Il 2 agosto 2026 si è conclusa la riunione del Centro Coordinamento Soccorsi (CCS), un vertice cruciale convocato dal prefetto di Napoli, Michele di Bari. L'incontro ha avuto l'obiettivo primario di fare il punto sulla situazione a seguito della scossa sismica che ha colpito la città di Pozzuoli e l'intera area flegrea nei giorni precedenti, causando non pochi disagi e danni.
Al vertice hanno partecipato figure istituzionali di spicco, a testimonianza dell'impegno congiunto delle autorità nell'affrontare l'emergenza. Tra i presenti figuravano il presidente della Regione Campania, Roberto Fico, l'assessore regionale alla Protezione civile, Fiorella Zabatta, i sindaci dei comuni compresi nell'area flegrea e il vescovo di Pozzuoli, Carlo Villano.
La loro presenza ha sottolineato la necessità di un approccio coordinato e multidisciplinare.
Dal confronto è emerso un quadro dettagliato delle conseguenze immediate del sisma. Il numero di edifici dichiarati inagibili dai vigili del fuoco è rimasto stabile, confermando le stime iniziali. Si tratta di dieci edifici residenziali, che non possono più essere abitati in sicurezza, e di sette attività commerciali, la cui operatività è stata interrotta.
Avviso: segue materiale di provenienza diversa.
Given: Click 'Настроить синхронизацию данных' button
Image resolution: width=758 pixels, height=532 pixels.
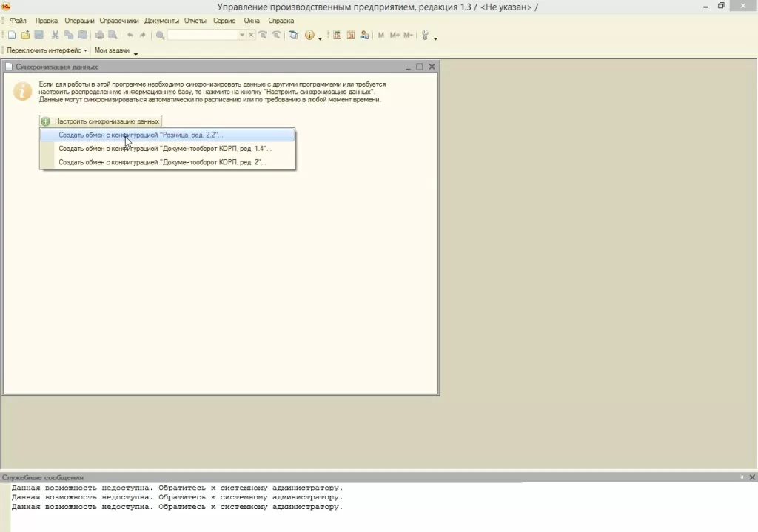Looking at the screenshot, I should pyautogui.click(x=101, y=121).
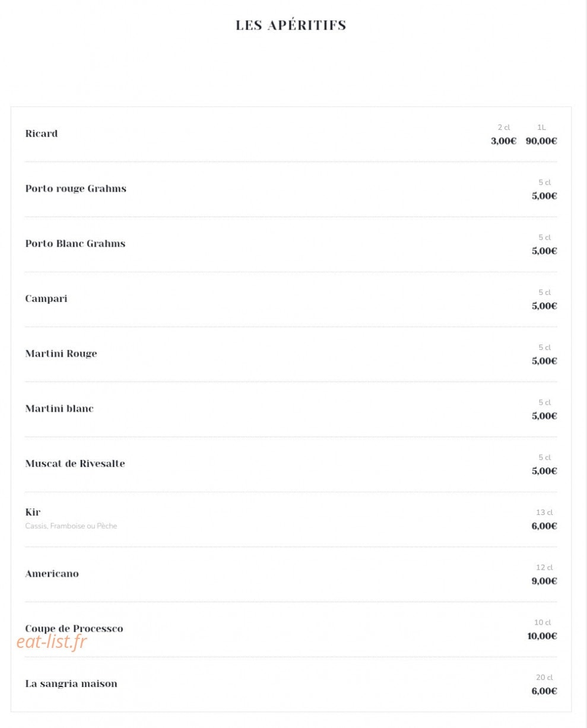Select Coupe de Processco
The image size is (587, 728).
coord(74,629)
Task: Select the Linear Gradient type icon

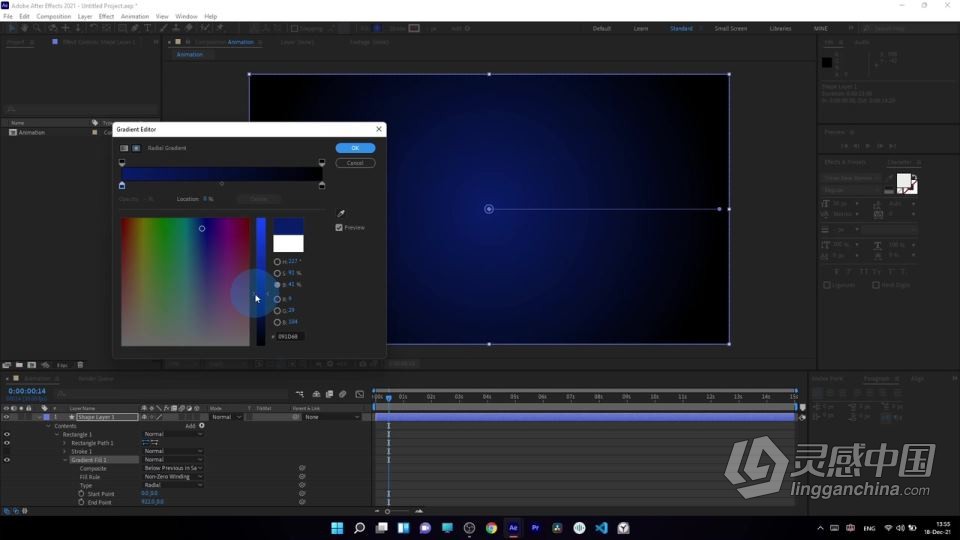Action: (125, 148)
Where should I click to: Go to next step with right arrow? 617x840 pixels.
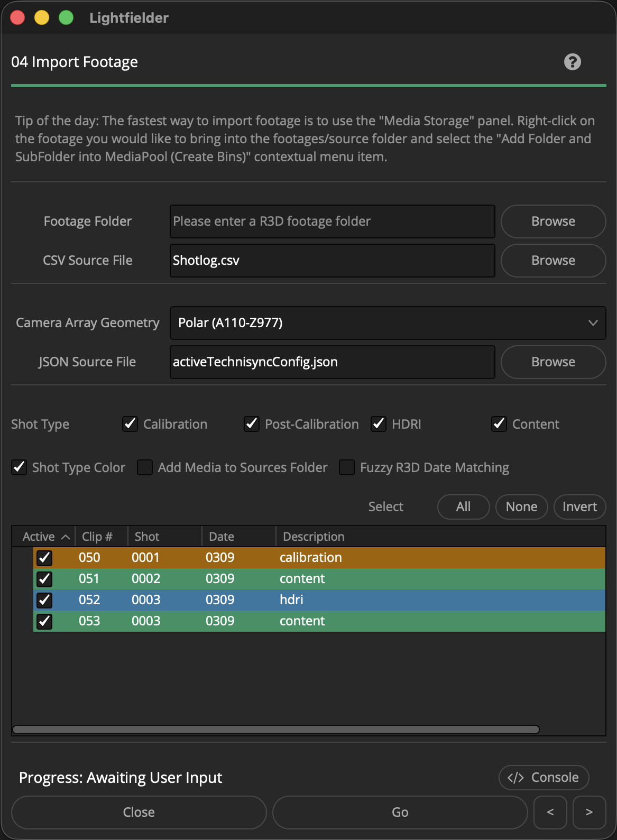pyautogui.click(x=589, y=813)
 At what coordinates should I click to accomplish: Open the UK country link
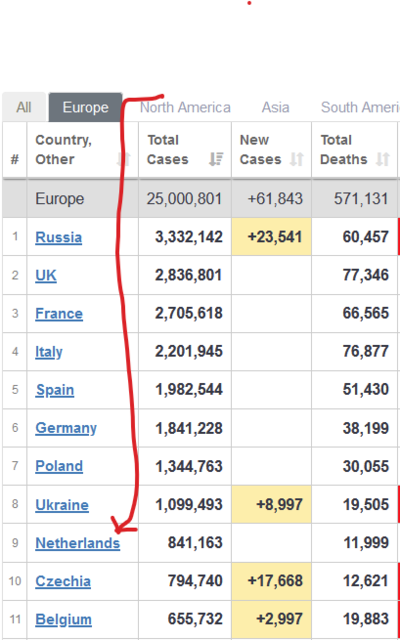(x=46, y=276)
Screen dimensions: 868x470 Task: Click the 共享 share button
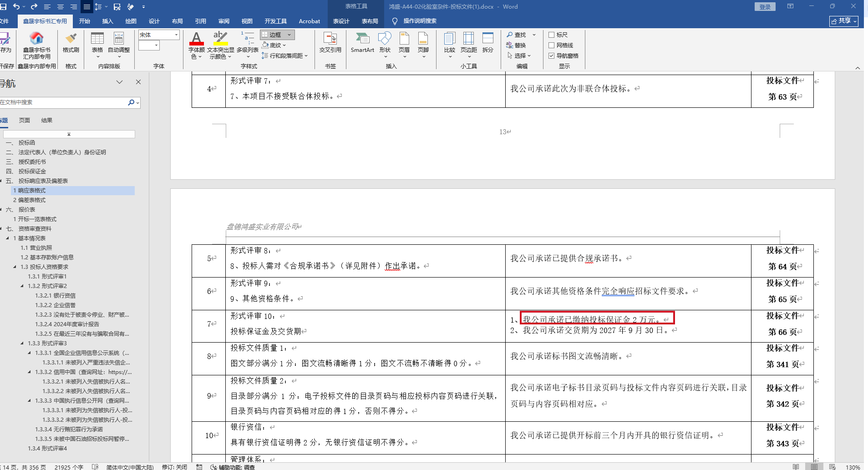[843, 21]
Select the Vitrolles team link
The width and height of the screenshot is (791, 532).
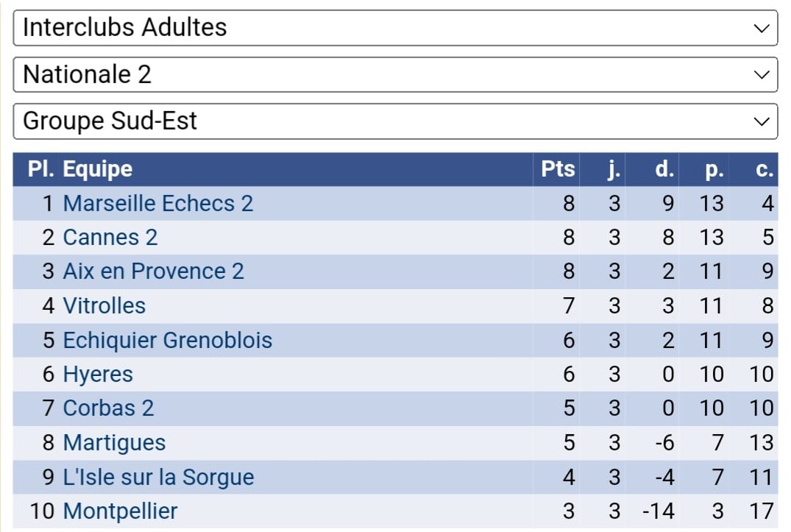(x=104, y=305)
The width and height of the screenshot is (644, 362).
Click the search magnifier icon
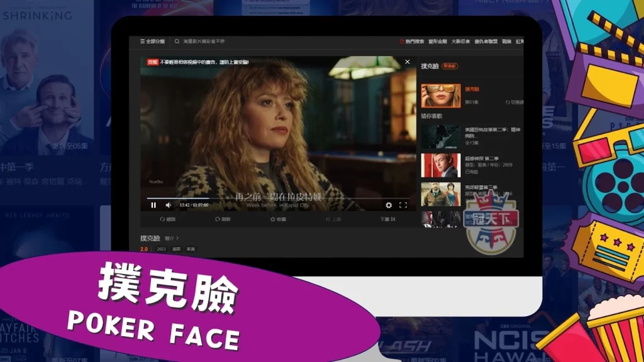click(177, 41)
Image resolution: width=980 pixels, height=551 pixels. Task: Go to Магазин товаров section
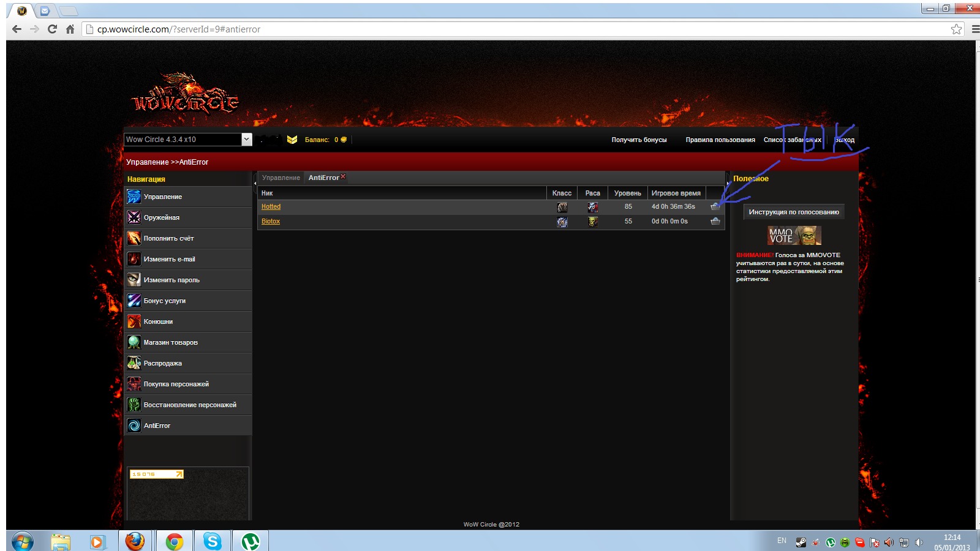click(170, 342)
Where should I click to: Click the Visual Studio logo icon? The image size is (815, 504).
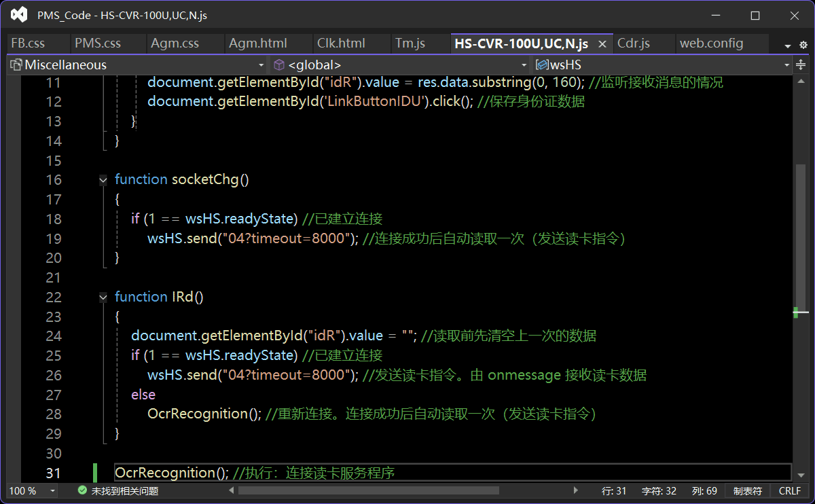pyautogui.click(x=20, y=14)
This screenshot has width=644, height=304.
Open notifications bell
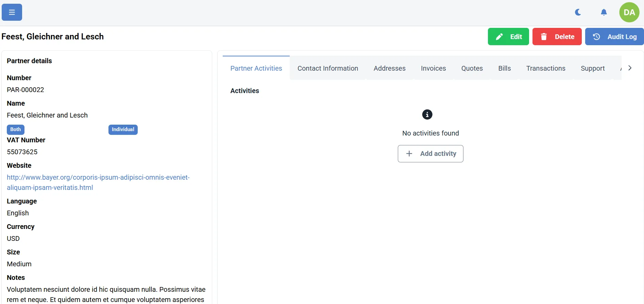coord(604,13)
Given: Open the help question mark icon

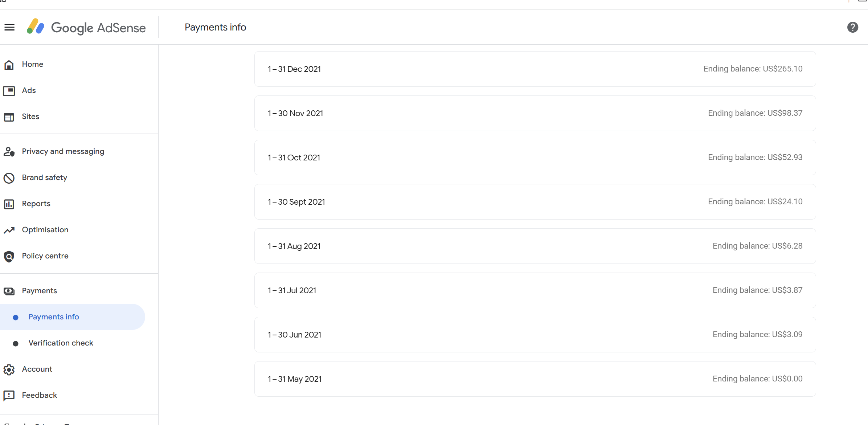Looking at the screenshot, I should point(852,27).
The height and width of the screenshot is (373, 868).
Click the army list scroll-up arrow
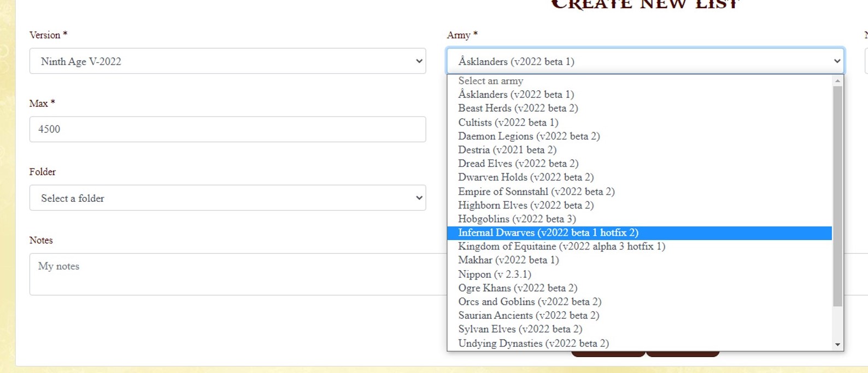pos(837,81)
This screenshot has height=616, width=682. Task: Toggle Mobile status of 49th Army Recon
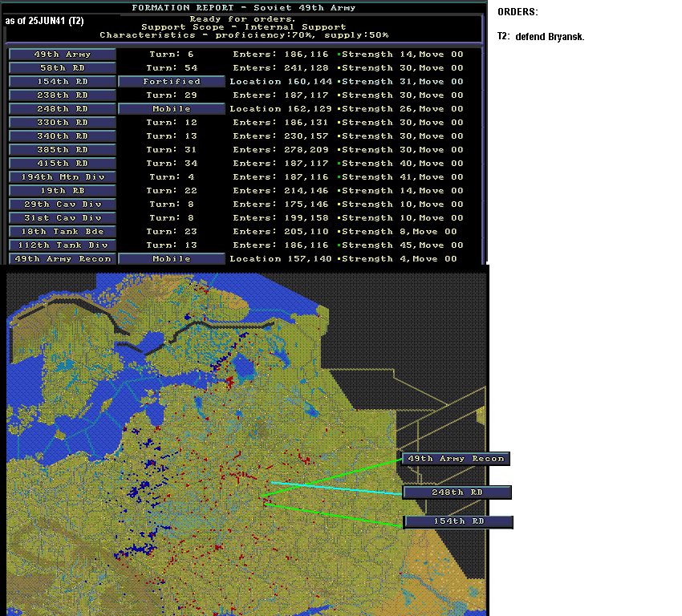coord(172,258)
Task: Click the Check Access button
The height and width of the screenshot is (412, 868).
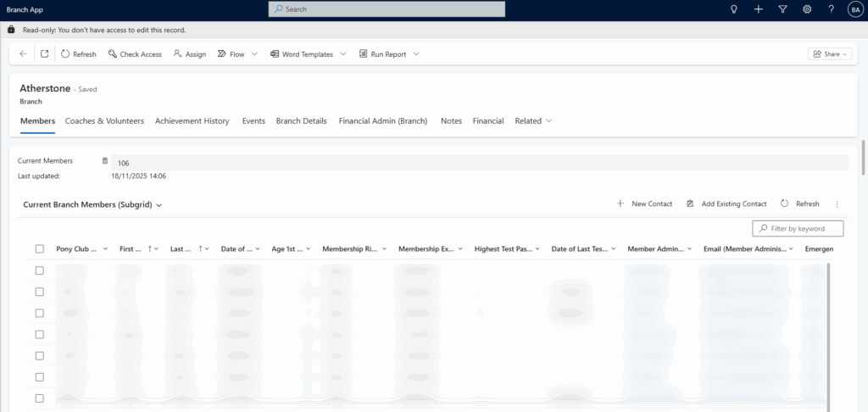Action: tap(135, 54)
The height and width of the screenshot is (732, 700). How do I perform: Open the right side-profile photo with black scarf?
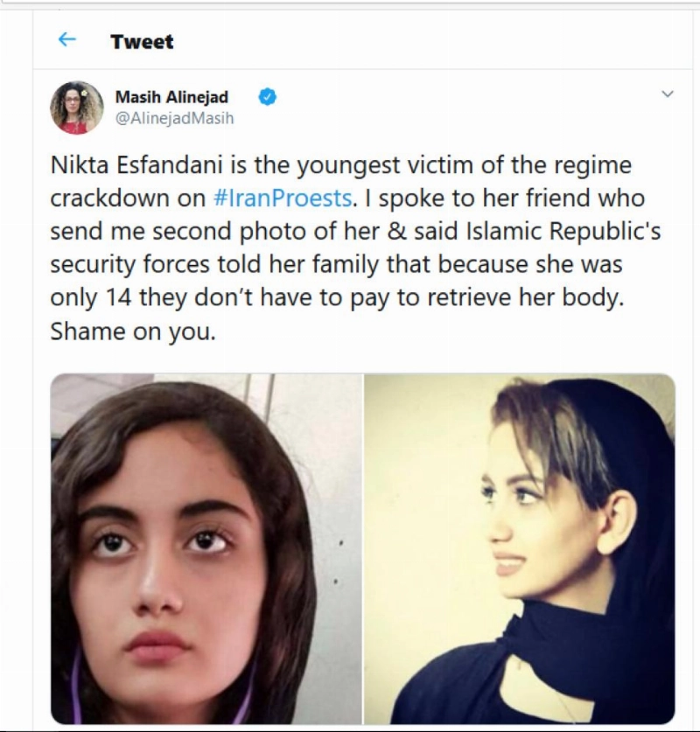[x=519, y=549]
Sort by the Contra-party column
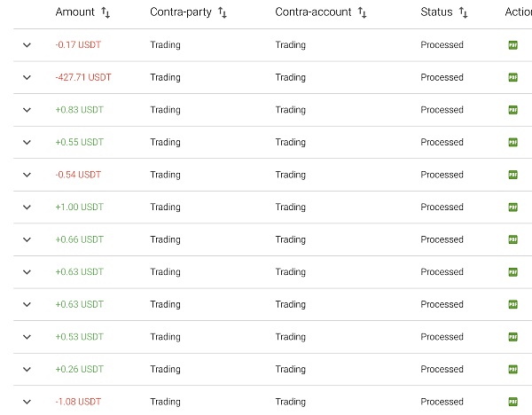The width and height of the screenshot is (532, 415). pyautogui.click(x=223, y=13)
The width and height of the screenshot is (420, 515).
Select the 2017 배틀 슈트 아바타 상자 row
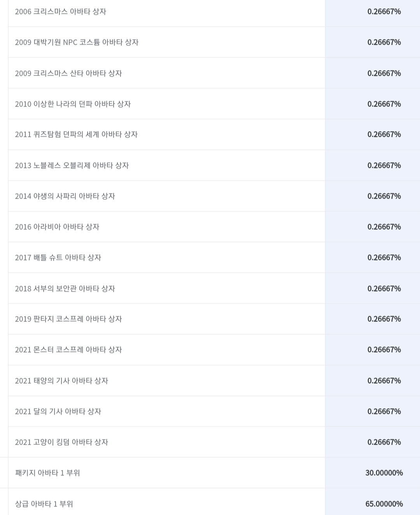(214, 257)
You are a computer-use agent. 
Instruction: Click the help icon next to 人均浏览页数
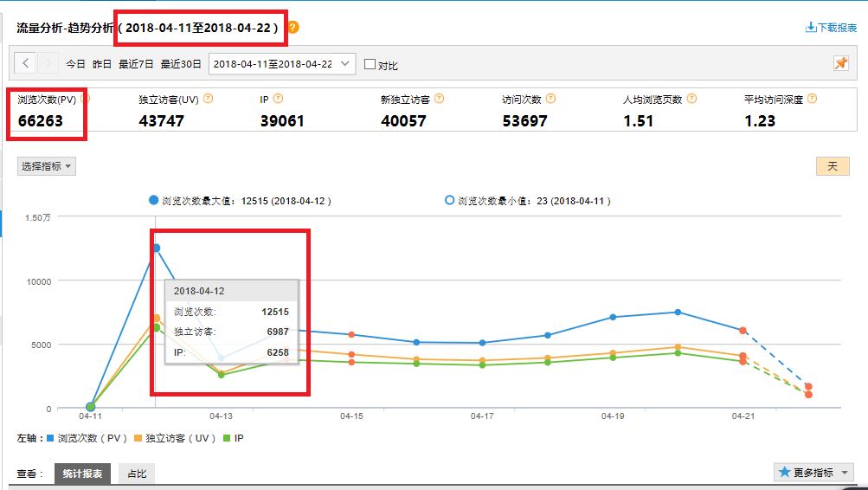tap(690, 99)
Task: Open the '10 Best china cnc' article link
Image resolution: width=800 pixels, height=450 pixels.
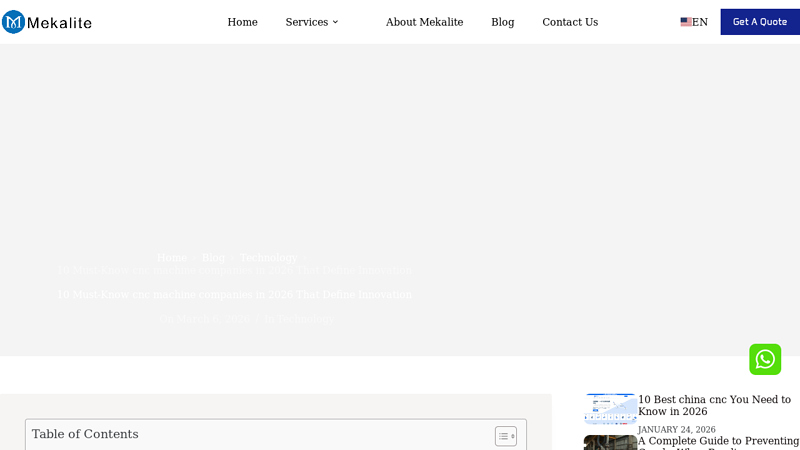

A questi si aggiunge l'ex area Olivetti, un sito di notevole estensione per il quale sono tuttora in corso ulteriori e approfonditi sopralluoghi tecnici volti a determinarne l'agibilità e la stabilità strutturale.
Le ripercussioni sociali sono state immediate e significative: ben 144 nuclei familiari sono stati costretti ad abbandonare le proprie abitazioni, trovandosi improvvisamente senza un tetto.
Per far fronte a questa emergenza abitativa, ottantotto persone, tra cui un gruppo vulnerabile di diciassette minori, sono state prontamente accolte e ospitate presso il Palatrincone di Pozzuoli, una struttura adibita a centro di accoglienza temporaneo. Le restanti famiglie e individui coinvolti hanno, invece, provveduto autonomamente a trovare una sistemazione alternativa, dimostrando una capacità di reazione e adattamento.
Assistenza e verifiche di agibilità: le priorità
Durante i lavori del Centro Coordinamento Soccorsi, è stata posta una forte enfasi sull'urgenza di fornire risposte concrete e rapide alle esigenze della popolazione sfollata. È stata richiamata la necessità di garantire con la massima celerità sia soluzioni alberghiere sia l'erogazione del contributo di autonoma sistemazione a tutti coloro che ne faranno richiesta.
Tali misure di supporto saranno attivate in base agli esiti definitivi delle verifiche di agibilità condotte in maniera capillare dai vigili del fuoco, che rappresentano l'autorità tecnica preposta a tali accertamenti.
La gestione dell'accoglienza e la garanzia della sicurezza dei cittadini rimangono, pertanto, priorità assolute per le autorità locali e regionali. Queste ultime continuano a monitorare costantemente l'evoluzione della situazione sul territorio e a coordinare con precisione tutti gli interventi di assistenza necessari, assicurando un flusso continuo di informazioni e un supporto operativo costante alla comunità colpita.
Il ruolo strategico del Centro Coordinamento Soccorsi nell'emergenza
Il Centro Coordinamento Soccorsi (CCS), la cui sede è stabilmente presso la Prefettura di Napoli, riveste un ruolo di fondamentale importanza nella gestione delle emergenze. La sua funzione principale è quella di coordinare in modo efficace e sinergico tutte le attività di emergenza e di assistenza che si rendono necessarie in caso di eventi calamitosi, siano essi di natura sismica o di altra tipologia. In questa specifica occasione, legata alla scossa che ha interessato la zona dei Campi Flegrei, il Centro ha saputo riunire i rappresentanti delle principali istituzioni presenti sul territorio.
L'obiettivo strategico di questa struttura è duplice: da un lato, valutare con accuratezza l'entità dei danni subiti dalle infrastrutture e dalle abitazioni; dall'altro, pianificare con tempestività e precisione tutte le misure di supporto e di assistenza alla popolazione direttamente coinvolta.
L'impegno primario del CCS è, dunque, quello di garantire la massima sicurezza dei cittadini e di fornire risposte rapide ed efficienti a tutte le esigenze abitative e logistiche che emergono a seguito degli sgomberi forzati, assicurando che nessuno venga lasciato solo di fronte alle difficoltà.